It’s been a long spring and summer, but my logjam of writing projects is slowly becoming unstuck and I’m making progress once more. This summer I published the first two editions of Writer’s Catalyst and now my short story “Carrier Waves” has been published in Corrugated Sky’s Insurgence: A Fae Rebellion.
The plot is medieval, involving a group of fairies who fled the Earth a few hundred years ago and are now looking to return — using the quickest transportation that they can find. But when I started writing this story it was pure science fiction, and as I wrote the first few paragraphs it quickly became clear to me that I had somehow channeled the 1950s or 1960s for the setting.

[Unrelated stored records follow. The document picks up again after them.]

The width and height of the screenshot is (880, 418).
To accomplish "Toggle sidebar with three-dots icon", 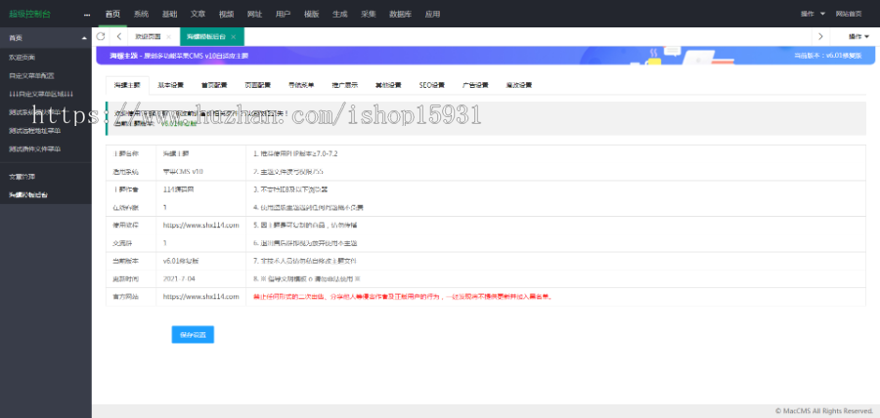I will point(86,15).
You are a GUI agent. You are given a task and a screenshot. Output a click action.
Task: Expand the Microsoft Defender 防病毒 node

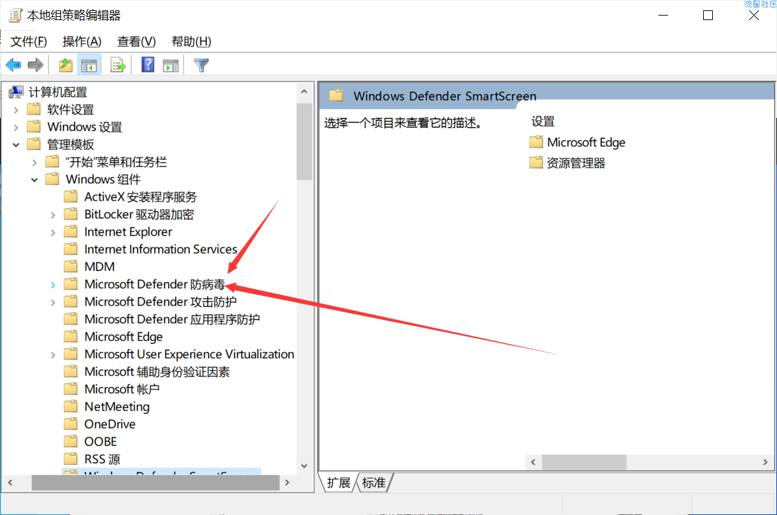pos(53,285)
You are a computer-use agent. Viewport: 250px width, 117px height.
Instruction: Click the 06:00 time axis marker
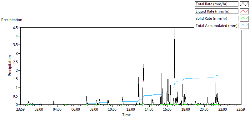76,110
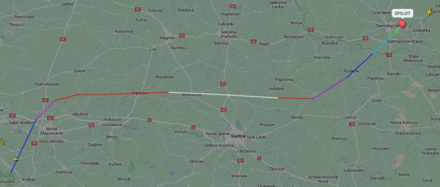Click the Węgrów town label
Viewport: 440px width, 187px height.
(167, 37)

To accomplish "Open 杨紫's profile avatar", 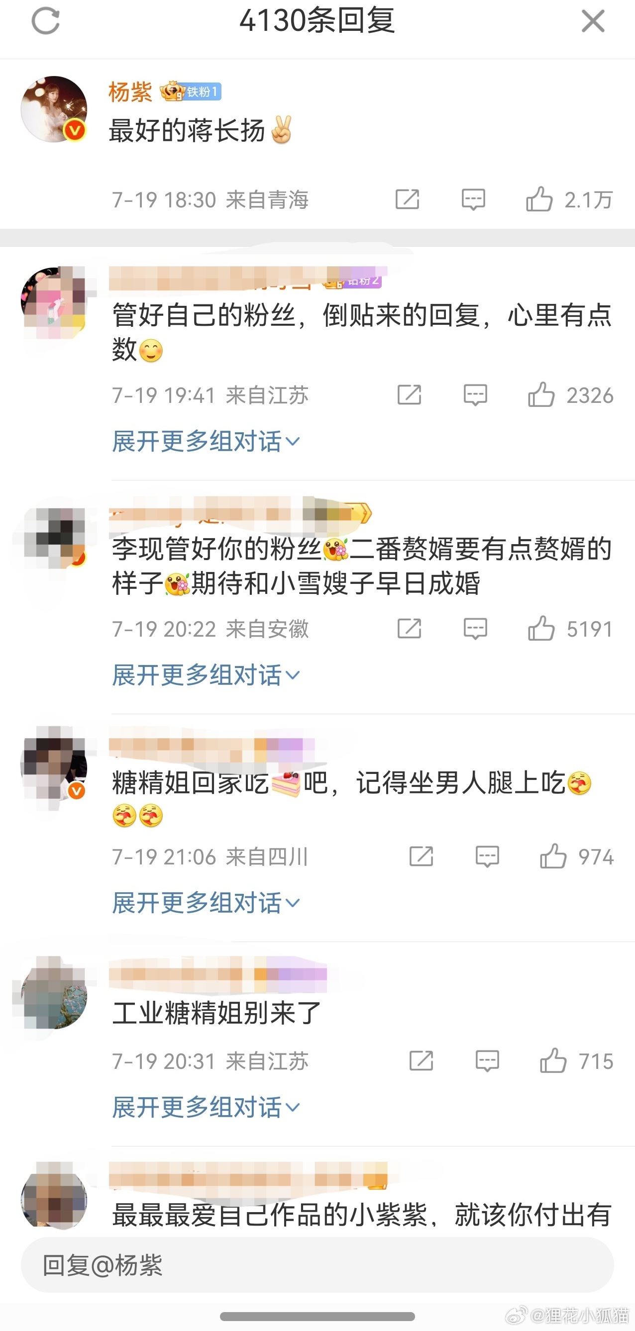I will pos(54,110).
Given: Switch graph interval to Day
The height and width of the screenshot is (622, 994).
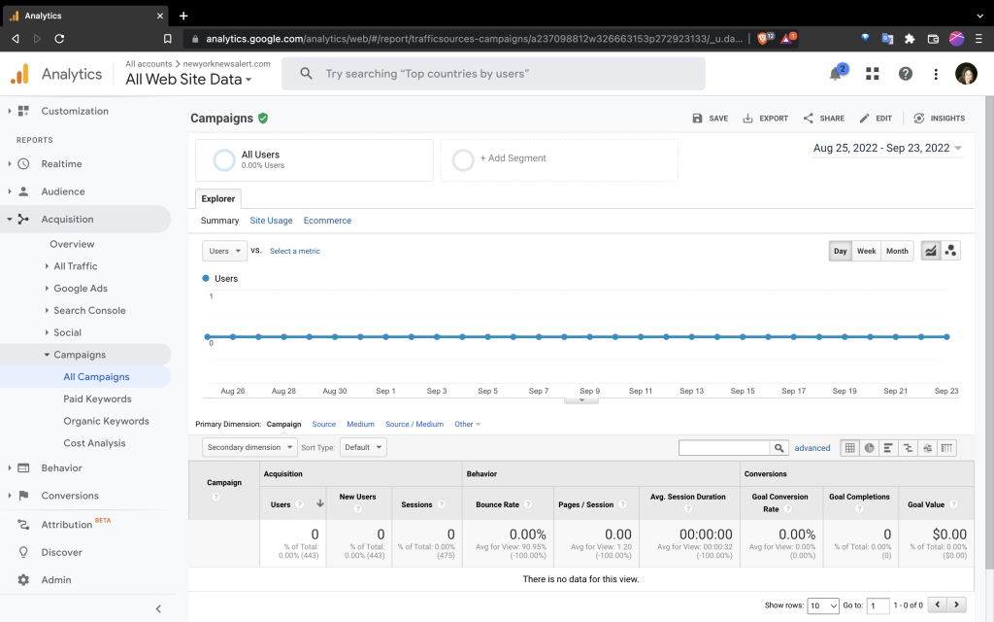Looking at the screenshot, I should pos(840,251).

Writers will tell you that stories make demands on them. Well, it’s true. You start writing and the next thing you know the story has a life of its own and the characters will not always be predictable, let alone the plot. In fact, trying to make the characters behave in the way that your plot demands usually means that the characters have the last say and the plot tends to go out the window. But that’s what rewriting is for, right? 😉
On the nonfiction front, I’m working on a textbook project and I have articles on nineteenth century electricity and electromagnetism to get drafted. That’s one reason I opted not to do NaNo this year; I’m just “booked” with nonfiction that requires research, which means the writing process tends to be much slower than the 1667 words a day that NaNo requires. I’m setting 300-word daily goals and aiming for working on the nonfiction four days a week minimum.
However, I have two drafts from previous years that I might dust off soon and get back to. But not before I finish the electricity article and ponder writing up a journal article or two.